ISLAMABAD: A two-year-old saga between the Oil and Gas Regulatory Authority (Ogra) and oil industry over licensing and fee structure came to an end on Friday, after the government revised the Pakistan Oil (Refining, Blending, Transportation, Storage and Marketing) Rules 2016.
The dispute had raged on since an out-of-court settlement was reached in June last year between Ogra and Oil Companies Advisory Council (OCAC) over the licensing and fee structure conditions, reported Dawn.
However, the oil industry refused to pay the annual fee on the failure of Ogra and the government failed to publish a notification or a statutory regulatory order (SRO) to codify the agreement since June last year.

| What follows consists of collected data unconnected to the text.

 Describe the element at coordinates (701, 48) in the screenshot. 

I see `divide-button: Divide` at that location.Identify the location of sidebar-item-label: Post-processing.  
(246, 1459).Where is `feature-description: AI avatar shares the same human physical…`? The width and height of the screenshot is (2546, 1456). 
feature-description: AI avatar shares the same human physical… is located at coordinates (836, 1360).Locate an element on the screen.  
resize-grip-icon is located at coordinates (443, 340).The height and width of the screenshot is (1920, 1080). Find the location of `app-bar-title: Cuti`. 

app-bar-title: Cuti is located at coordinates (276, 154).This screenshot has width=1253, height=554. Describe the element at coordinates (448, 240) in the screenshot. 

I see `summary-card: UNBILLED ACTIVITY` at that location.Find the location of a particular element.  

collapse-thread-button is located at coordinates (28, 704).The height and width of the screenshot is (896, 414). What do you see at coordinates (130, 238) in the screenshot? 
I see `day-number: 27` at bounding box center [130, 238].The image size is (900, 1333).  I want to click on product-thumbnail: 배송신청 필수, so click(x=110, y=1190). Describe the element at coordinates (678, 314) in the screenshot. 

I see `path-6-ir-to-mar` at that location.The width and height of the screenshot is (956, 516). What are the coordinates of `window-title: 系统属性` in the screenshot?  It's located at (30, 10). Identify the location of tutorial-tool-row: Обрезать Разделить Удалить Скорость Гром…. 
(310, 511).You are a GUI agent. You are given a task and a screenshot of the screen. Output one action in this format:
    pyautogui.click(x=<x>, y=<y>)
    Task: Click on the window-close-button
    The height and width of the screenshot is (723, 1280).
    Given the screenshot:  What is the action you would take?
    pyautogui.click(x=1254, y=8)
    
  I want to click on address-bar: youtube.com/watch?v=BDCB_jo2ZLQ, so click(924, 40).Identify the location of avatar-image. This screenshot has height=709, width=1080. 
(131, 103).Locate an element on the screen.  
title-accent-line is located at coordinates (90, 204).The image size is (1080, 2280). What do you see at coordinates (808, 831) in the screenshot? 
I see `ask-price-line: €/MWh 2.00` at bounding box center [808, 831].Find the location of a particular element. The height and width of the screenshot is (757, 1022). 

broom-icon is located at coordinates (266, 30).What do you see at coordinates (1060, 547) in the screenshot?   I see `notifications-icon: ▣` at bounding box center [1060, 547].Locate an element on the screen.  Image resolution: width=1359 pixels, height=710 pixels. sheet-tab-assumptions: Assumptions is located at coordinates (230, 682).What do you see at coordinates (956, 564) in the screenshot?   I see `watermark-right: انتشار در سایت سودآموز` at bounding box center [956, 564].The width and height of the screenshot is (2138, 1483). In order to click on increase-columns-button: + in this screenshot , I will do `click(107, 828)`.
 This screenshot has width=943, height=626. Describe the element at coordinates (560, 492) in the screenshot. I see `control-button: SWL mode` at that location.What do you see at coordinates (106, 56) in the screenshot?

After a year of being at loggerheads, the dispute finally concluded by the government’s issuance of a formal SRO on Friday before the end of the outgoing financial year 2018 on June 30th.
As per the SRO notification, Ogra is going to retrieve a yearly fee of around Rs170 million which includes a one-time licence fee of approximately Rs50 million beforehand.
Under the revised rules, the licence term for all oil-linked companies would be doubled from fifteen to thirty years and a fee of Rs2.5 million per licence would be charged.
However, annual fee structure would be contingent on throughput sales and market size.
As per the newly revised rules, firms regardless of their sales and size would be required to pay a fixed licence fee of Rs2.5 million and duration of licence would be increased to thirty years from 15 years instead.
Also, it would be mandatory for all entities to pay a fixed annual fee unlike the previous 0.005 percent of their sales.
As a result, the country’s largest oil marketing company (OMC), Pakistan State Oil (PSO) would be liable to pay the highest yearly fee of Rs24 million.
Those OMCs having a throughput of more than 16 million tons would need to pay Rs24 million, which will be billed at Rs22 million for yearly throughput of 14-16 million tons.
This yearly fee for OMCs would slowly be decreased by Rs2 million each for yearly throughput of two million tons each.
Smaller firms having less than 1 million tons throughput would be required to pay a yearly fee of Rs3 million.
And refineries having a throughput of 6 million tons or over would be liable to pay Rs11 million yearly fee which would slowly be decreased by Rs2 million each for every 2 million tons lesser throughput.
For pipeline companies, their annual fee would stand around Rs5 million having more than 6 million tons throughput and would be decreased by Rs2 million for two-million lower throughput.
The storage facilities yearly fee would be Rs100,000 and oil testing facilities would be charged at Rs500,000 annually.